--- WHAT TO PRODUCE ---
Identify every line in the records below that contains the string "height", matching case exactly, and copy each of those lines.

--- EXTRACTED ENTRIES ---
-------------------------

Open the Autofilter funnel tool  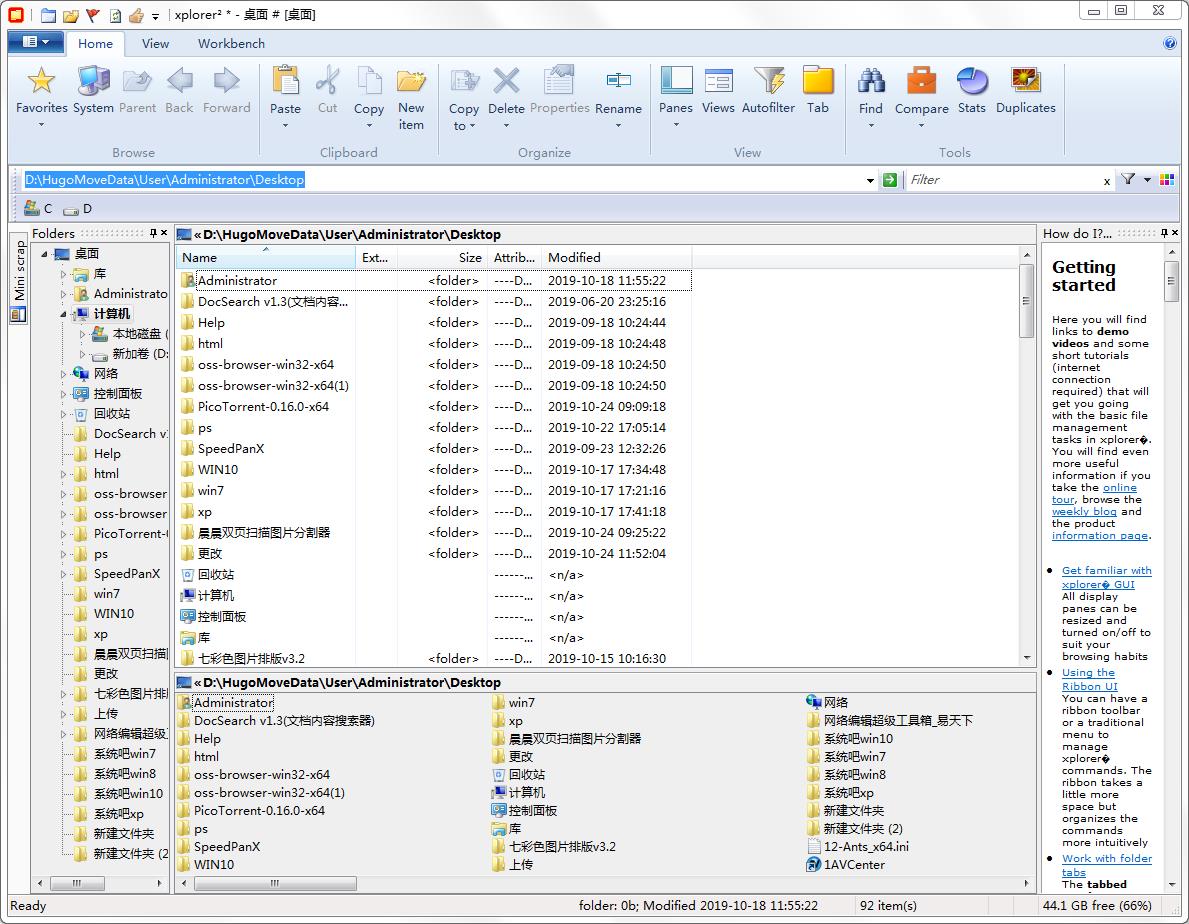pos(768,82)
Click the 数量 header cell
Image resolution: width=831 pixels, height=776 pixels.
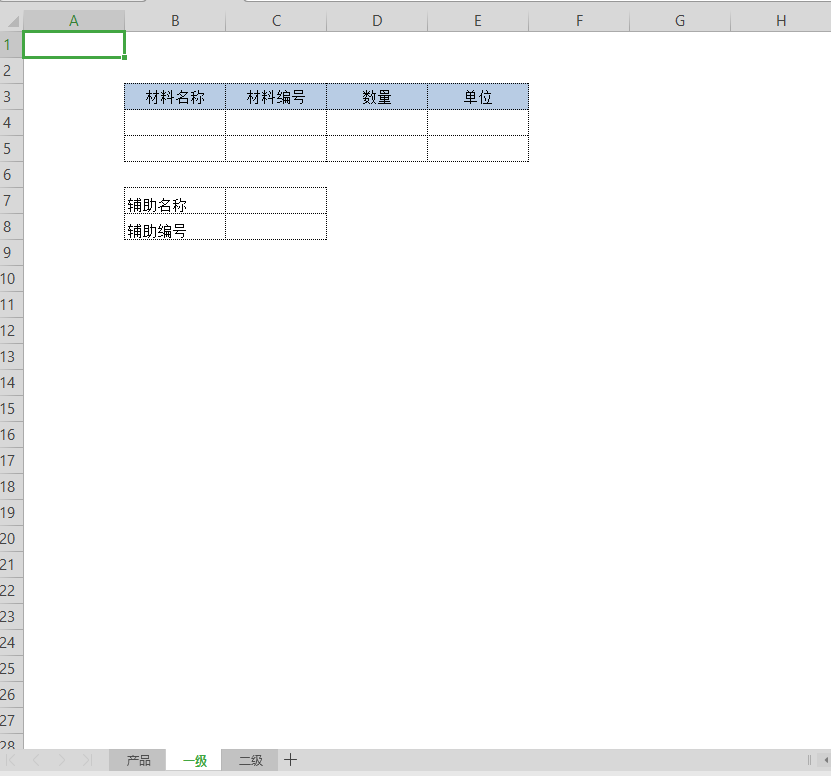(x=377, y=97)
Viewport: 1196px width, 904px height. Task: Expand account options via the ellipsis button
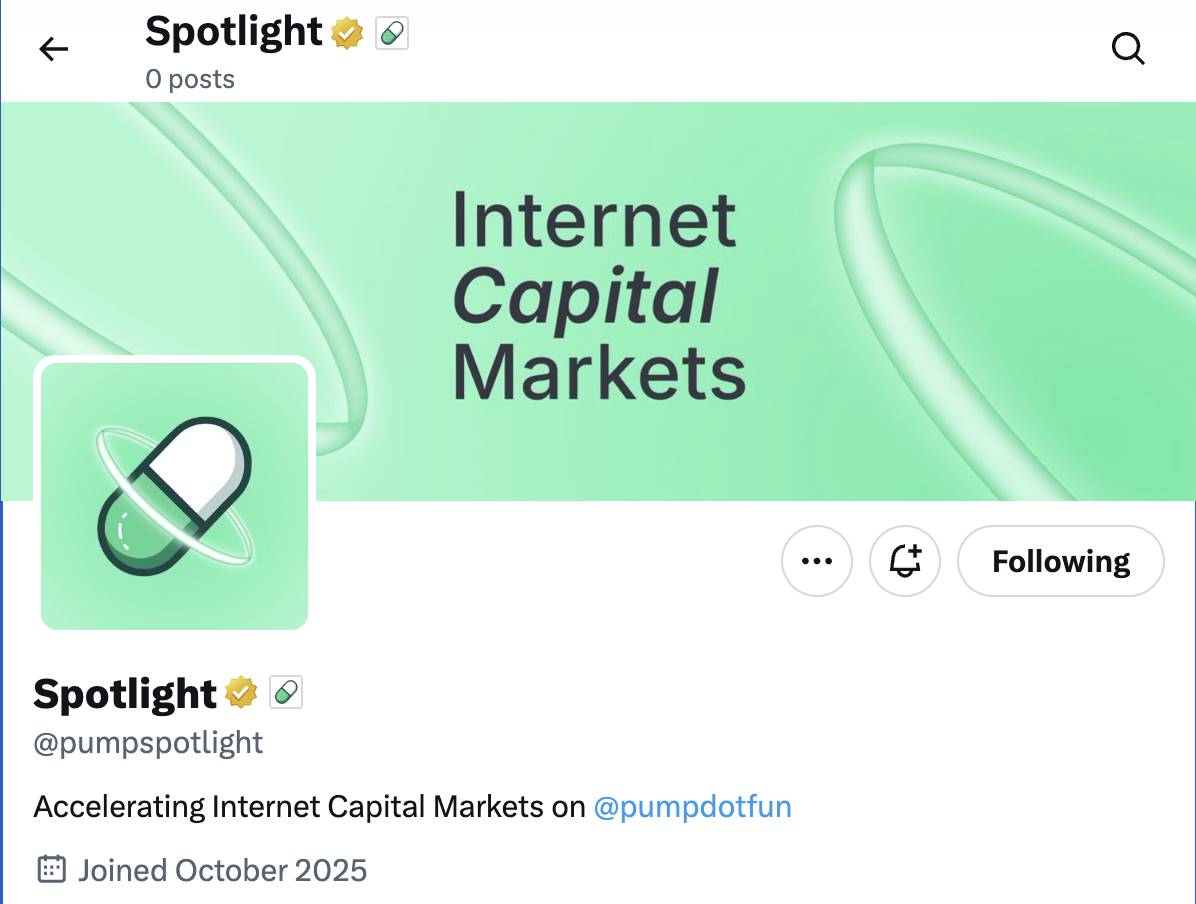[x=817, y=561]
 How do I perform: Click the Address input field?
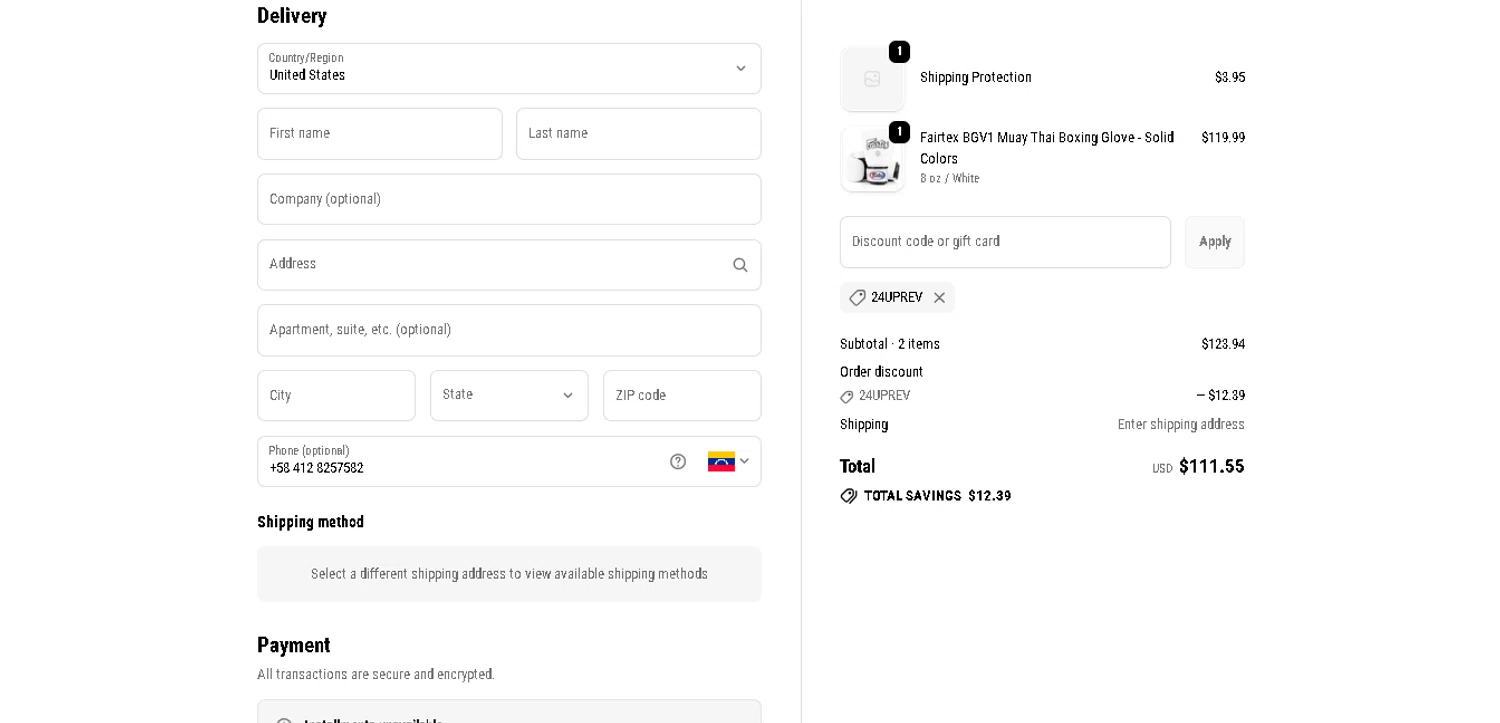(x=490, y=265)
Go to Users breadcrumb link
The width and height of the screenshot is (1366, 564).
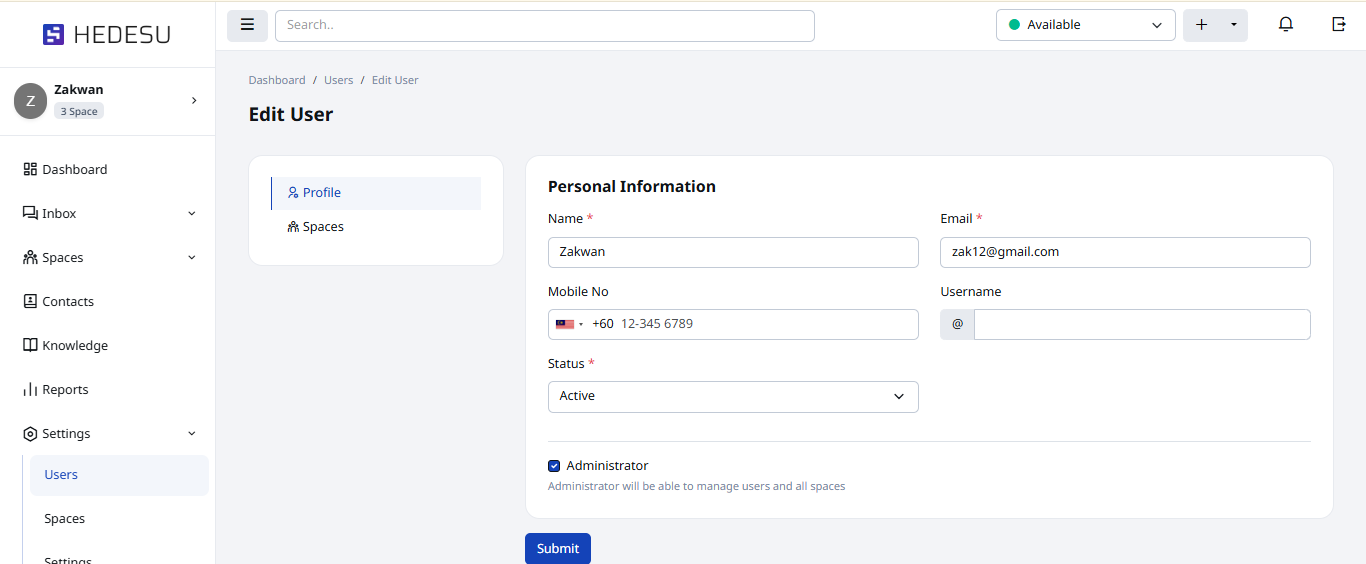(x=338, y=80)
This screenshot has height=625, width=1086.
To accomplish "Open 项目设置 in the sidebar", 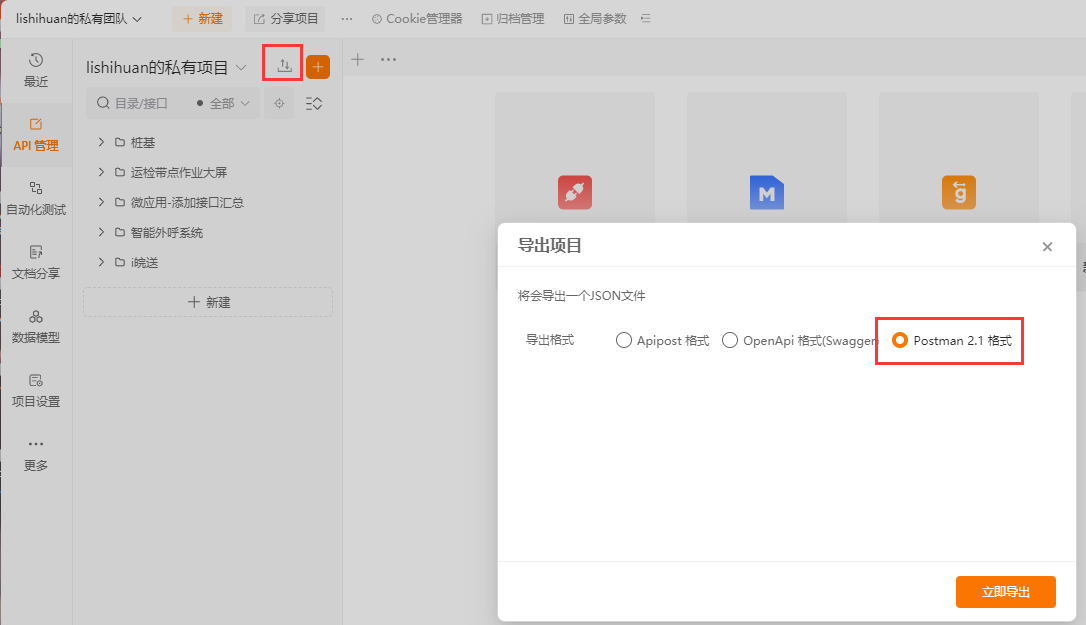I will (x=36, y=390).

-------------------------

--- EXERCISE RESULT ---
Image resolution: width=831 pixels, height=776 pixels.
Viewport: 1196px width, 904px height. Task: Expand account options via the ellipsis button
The width and height of the screenshot is (1366, 564).
This screenshot has height=625, width=1086.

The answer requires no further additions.